In this post, I am going to present some simple tips when using grep.

Default Grep Command

I am using my custom grep command grr by default whenever I would run grep. It is defined as follows:

alias grr="grep --recursive --line-number \
    --exclude-dir=.git --exclude-dir=.svn \
    --exclude='*.o' --exclude='*.pyc' --exclude=.ctags"

The command is called grr for “GRep Recursive”. The --recursive switch is self-explanatory. The --line-number option makes grep prepend each match with the line where it was found.

The --exclude switches can be changed depending on the actual needs. There are tools dedicated specifically to search in source code folders.
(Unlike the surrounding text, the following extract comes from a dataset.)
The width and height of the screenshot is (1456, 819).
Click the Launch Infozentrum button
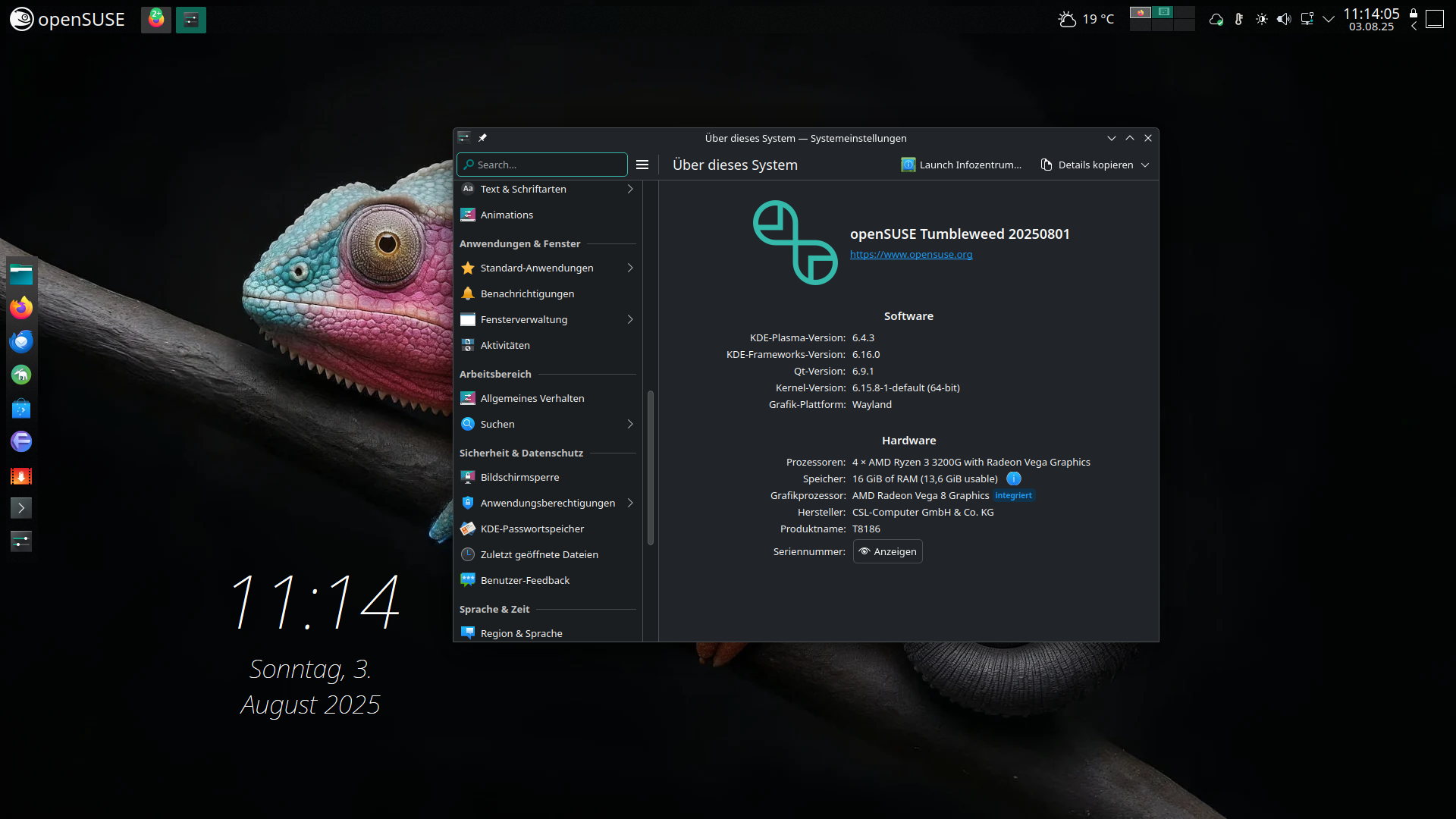coord(961,165)
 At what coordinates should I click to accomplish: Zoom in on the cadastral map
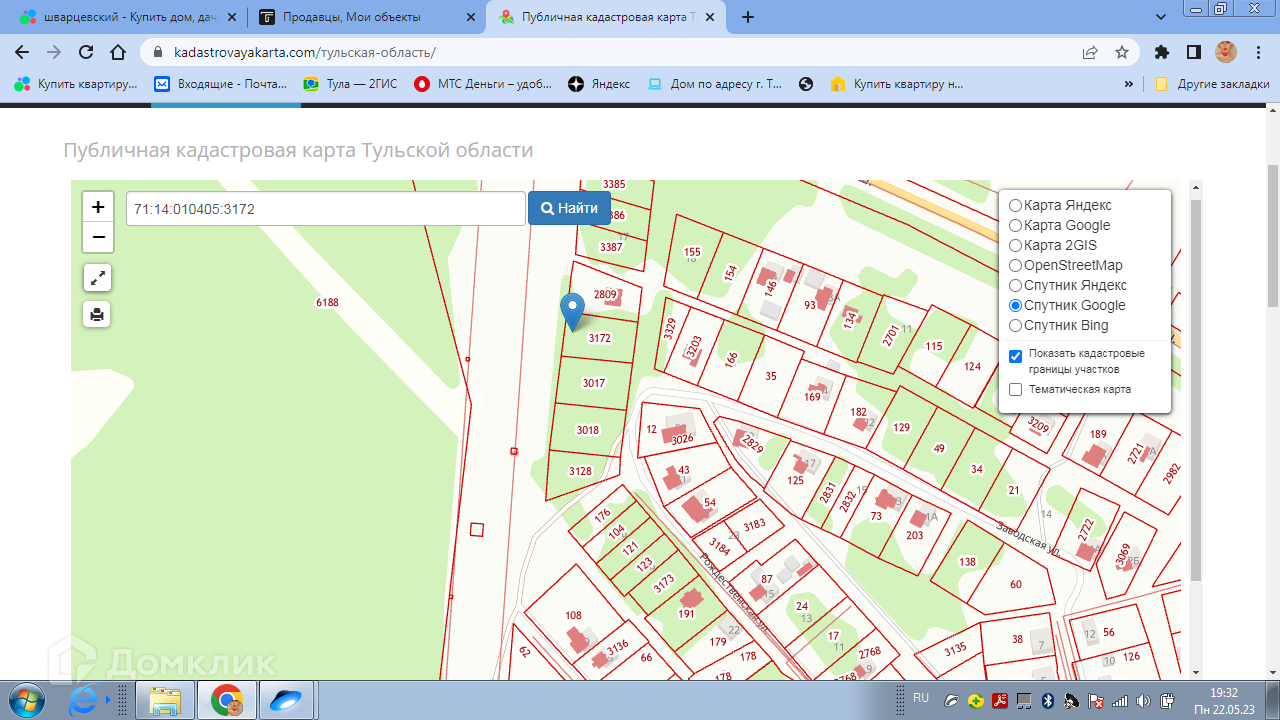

However, the above alias can be used on any machine - not only within the personal development environment.

A word of caution: Do not set an alias for grep without changing the name, i.e. don’t do alias grep="grep --recursive ...". This may bite you in shell scripts where the author “blindly” uses grep and thus your custom grep is called.

Use Colors And Pipes

I have already written about G as a better alias for grep when piping. Defining …

alias -g G='| grep'

… allows to run:

some_command G mypattern

An improved version of this alias keeps the color code from the input:

alias -g G='| grep --color=always'

This is really handy when piping grep into grep like so:

$ cat input.txt
aa
ab
ac
bb
bc
cc

$ cat input.txt | grep a | grep -v b
aa
ac

With color=alwyas set up grep will keep the input color codes arriving at stdin. I really like to pipe grep when it is easy to spell out the search pattern with multiple greps (“search for lines containing this but not that”). Without that option, only the last grep would colorize - whatever the last pattern than was.

Cat Grep Color

A Grep Wrapper

At work, there is a database dump containg lots of customer information. The file roughly looks like this:

customer1|somedata|otherdata|whateverdata|...
customer1|evenmoredata|otherdata|dododata|...
customer2|somereallystrangedata|otherdata...
customer2|evenmoredata|otherdata|...
customer3|somedata|otherdata|...
customer3|areyoustillreadingthis?|otherdata|...
...

I often find myself to search for data for a specific customer. For various reasons it is actually easier to grep for the customer in the dump file instead of querying the database. For this very end I have defined a dedicated shell function:

grc () { # GRep Customer
    FILE="/path/to/dump.txt"
    ls -hl $FILE
    grep --color $@ $FILE
}

This function is obviously just a wrapper around a grep with preset options. I call it like so: grc "customer1". The ls invocation is a hint to the age of the dump.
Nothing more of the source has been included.